Publié le Jeudi 21 décembre 2017 à 15h17.

« La polarisation va mener à une situation et un gouvernement très fragiles »

Andreu Coll (Anticapitalistas) nous raconte la journée d’élection en Catalogne.

Comment se déroule l’élection ?

L’ambiance est bizarre. Il y a beaucoup de monde aux bureaux de votes. La participation est énorme, elle va battre tous les records. Cela renforce le côté antinationaliste. Historiquement, tous ceux qui ne se sentaient pas concernés par les élections catalanes n’allaient pas voter aux élection de l’Autonomie. Mécaniquement, une hausse de la participation renforce le vote antinationaliste. La situation est étrange car il y a des anciens ministres et dirigeants en prison, d’autres exilés. Puigdemont soutient la campagne depuis Brucelles, Junqueras depuis la prison… 

Quels sont les enjeux de l’élection ?

Les résultats vont être très serrés entre les deux blocs. Il y aura beaucoup de problèmes pour créer un gouvernement. La polarisation va mener à une situation et un gouvernement très fragiles.

Il y a plusieurs batailles pour savoir quelle force va dominer. D’abord, globalement, cela risque d’être Ciudadanos. Du côté nationaliste, on verra si c’est Junts Per Catalunya (Ensemble pour la Catalogne) de Puigdemont ou Esquerra republicana qui domine. Il y a une deuxième bataille, à gauche, pour savoir si c’et En Comú Podem ou la CUP qui sera devant. En Comú Podem a baissé dans les sondages après avoir déclaré qu’il était favorable à un gouvernement de gauche plurielle, c’est-à-dire avec ER et le PS, qui soutient le 155 ! Beaucoup de militants auront envie de voter pour la CUP. Le discours de Podem met à équidistances le 155 et la proclamation de la république, disant que les torts sont partagés.

Comment les différents gorupes mènent-ils campagne ?

Seule la CUP dit qu’elle est pour « déployer la république ». ER bascule tous les jours, ainsi que Junts Per Catalunya. Toutes les forces bourgeoises ou petites bourgeoises basculent. Ils ont fait l’expérience de la proclamation unilatérale, ils ont testé la force de l’État et ils ne seront sans doute pas pour une autre aventure de ce style. Ciudadanos fait campagne sur la fin du « cauchemar indépendantiste », le retour à la stabilité politique. Leur programme est très libéral et anticatalan, pour une épuration des médias et de l’école. Cela va plus loin que la politique du Parti populaire, qui a finalement été relativement prudent dans la mise en place du 155. Le PP devient la dernière force politique, Ciudadanos a grignoté tout l’espace du PP et du PS. Le vote pour Ciudadanos est composé des sphères les plus bourgeoises… et les plus populaires hélas, sur la question de l’identité espagnole. 

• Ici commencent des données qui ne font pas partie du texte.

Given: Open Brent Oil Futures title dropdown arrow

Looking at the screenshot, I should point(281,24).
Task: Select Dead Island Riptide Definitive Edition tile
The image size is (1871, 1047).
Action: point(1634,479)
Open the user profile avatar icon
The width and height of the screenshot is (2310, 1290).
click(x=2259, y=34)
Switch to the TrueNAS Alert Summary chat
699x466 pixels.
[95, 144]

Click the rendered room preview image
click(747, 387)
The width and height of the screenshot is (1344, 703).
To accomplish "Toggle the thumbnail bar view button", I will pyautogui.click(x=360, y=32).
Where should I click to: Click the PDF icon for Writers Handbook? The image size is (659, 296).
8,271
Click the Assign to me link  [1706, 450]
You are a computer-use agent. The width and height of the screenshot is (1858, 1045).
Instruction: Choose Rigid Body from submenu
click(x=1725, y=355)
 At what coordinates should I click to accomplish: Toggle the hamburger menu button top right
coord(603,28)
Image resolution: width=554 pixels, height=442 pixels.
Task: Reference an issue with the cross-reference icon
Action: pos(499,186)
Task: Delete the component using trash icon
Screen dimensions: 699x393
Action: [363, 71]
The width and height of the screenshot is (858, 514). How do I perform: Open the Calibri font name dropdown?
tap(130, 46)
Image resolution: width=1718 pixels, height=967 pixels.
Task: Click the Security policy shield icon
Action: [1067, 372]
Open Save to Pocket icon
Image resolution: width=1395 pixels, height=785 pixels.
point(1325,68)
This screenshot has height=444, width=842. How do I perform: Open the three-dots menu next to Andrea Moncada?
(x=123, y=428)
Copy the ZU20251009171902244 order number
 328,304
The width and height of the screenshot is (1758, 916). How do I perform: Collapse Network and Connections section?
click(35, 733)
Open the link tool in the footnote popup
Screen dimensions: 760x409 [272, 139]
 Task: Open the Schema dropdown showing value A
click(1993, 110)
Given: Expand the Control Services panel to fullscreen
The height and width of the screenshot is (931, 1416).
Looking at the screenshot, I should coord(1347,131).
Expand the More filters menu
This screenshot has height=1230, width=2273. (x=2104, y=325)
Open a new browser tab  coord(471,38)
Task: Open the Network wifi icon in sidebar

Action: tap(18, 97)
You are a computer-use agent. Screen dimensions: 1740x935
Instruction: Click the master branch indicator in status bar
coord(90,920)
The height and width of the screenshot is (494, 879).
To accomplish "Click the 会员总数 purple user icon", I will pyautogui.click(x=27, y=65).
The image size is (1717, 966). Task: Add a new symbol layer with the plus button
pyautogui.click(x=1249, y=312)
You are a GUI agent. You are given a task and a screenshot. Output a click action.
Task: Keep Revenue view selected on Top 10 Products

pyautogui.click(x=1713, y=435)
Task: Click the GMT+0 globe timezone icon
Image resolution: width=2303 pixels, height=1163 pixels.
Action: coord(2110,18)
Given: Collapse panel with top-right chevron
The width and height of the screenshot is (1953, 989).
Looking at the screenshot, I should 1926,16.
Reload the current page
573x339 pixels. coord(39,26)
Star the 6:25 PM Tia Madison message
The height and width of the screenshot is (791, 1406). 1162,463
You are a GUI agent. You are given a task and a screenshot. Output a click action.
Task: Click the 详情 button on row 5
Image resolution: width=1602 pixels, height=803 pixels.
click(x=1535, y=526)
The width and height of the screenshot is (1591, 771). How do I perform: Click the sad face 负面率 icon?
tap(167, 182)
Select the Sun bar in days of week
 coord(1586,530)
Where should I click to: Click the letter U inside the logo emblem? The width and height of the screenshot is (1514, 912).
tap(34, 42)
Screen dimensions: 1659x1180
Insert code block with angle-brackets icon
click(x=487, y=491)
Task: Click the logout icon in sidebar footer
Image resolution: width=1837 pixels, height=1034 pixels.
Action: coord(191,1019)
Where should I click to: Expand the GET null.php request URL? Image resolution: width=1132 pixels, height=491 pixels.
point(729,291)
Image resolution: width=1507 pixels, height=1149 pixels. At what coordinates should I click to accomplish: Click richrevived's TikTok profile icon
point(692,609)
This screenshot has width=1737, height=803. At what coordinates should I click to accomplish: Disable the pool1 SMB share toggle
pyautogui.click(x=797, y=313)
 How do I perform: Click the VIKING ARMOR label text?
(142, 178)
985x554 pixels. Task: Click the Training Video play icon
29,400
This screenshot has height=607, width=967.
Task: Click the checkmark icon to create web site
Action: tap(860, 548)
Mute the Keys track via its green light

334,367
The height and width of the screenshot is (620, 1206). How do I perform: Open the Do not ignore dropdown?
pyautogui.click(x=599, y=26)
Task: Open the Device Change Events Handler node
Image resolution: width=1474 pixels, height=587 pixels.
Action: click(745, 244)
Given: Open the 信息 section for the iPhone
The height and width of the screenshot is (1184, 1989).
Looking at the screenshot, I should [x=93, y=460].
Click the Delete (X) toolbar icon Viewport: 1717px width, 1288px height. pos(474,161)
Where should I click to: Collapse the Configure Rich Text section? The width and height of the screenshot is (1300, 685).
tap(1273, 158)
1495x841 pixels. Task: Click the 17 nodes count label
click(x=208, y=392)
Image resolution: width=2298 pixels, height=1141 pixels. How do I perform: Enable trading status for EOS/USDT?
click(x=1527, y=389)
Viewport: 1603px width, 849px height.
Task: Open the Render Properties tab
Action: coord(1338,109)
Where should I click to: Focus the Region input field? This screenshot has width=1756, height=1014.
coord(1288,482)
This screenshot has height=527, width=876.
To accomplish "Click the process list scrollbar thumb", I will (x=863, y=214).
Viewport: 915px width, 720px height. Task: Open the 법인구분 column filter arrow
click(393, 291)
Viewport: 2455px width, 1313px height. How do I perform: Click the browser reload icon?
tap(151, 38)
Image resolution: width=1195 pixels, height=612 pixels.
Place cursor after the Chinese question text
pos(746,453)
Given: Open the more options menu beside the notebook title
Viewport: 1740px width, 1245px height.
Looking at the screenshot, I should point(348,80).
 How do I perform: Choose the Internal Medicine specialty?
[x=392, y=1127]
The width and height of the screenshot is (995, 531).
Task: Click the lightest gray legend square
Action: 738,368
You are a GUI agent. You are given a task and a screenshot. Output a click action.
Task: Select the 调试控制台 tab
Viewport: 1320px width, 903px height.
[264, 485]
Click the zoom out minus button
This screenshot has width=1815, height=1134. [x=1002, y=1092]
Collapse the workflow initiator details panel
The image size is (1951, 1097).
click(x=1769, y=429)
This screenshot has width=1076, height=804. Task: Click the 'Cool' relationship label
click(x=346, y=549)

Que va-t-il se passer après l’élection ?

Il également faudra voir quelle formule gouvernementale sera mise en place. Cela risque d’être ingérable. Cela sera sans doute très bloqué sur le plan parlementaire. Cela peut-être positif pour la résistance face aux coupes budgétaires et les réformes libérales. Le gouvernement sera libéral mais sera fragile. Les deux blocs dominants sont en effet sous hégémonie des forces bourgeoises, ER ou Junts Per Catalunya d’un côté, Ciudadanos de l’autre. C’est le drame de la situation : Pour l’instant, la polarisation identitaire a mené à ça. La seule gauche qui n’est ni libérale ni identitaire chute. La CUP est radicale mais se limite à la dimension indépendantiste.